* AIM OF THE TASK: How many lines of the items contain the string "Describe"? Case counts, and only the number should be given.

:: ENTRIES SUPPLIED ::

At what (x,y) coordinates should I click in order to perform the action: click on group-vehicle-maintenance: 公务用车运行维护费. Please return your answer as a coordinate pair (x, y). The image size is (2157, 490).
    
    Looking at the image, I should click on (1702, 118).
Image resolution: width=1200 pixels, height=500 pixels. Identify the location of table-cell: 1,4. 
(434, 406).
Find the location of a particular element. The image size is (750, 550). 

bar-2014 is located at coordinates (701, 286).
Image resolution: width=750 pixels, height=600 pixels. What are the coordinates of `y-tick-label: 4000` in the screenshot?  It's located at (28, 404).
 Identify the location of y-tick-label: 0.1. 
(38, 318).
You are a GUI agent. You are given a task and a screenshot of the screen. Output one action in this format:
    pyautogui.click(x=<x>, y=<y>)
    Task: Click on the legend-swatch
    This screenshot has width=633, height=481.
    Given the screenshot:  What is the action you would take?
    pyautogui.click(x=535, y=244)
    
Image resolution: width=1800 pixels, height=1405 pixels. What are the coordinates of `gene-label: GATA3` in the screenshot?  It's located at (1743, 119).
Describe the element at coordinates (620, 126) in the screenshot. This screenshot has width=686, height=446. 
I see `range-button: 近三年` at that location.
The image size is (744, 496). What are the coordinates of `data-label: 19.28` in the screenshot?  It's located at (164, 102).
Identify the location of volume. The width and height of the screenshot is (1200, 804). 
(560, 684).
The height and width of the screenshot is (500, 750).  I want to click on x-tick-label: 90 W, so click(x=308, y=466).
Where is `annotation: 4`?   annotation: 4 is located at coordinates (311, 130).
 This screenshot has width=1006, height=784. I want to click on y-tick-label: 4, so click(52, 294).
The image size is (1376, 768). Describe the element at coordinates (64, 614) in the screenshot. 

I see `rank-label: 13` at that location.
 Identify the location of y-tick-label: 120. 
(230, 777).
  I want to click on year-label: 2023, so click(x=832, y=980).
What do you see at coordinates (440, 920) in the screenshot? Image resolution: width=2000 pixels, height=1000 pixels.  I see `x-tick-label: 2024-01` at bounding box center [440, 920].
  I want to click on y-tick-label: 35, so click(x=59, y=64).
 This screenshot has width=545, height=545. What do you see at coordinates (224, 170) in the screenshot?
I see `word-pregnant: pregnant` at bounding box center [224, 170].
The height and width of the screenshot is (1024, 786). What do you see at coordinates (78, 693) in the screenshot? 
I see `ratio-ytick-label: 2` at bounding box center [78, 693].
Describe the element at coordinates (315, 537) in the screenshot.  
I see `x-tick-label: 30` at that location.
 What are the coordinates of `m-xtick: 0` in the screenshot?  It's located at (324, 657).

:::

* ANSWER: 3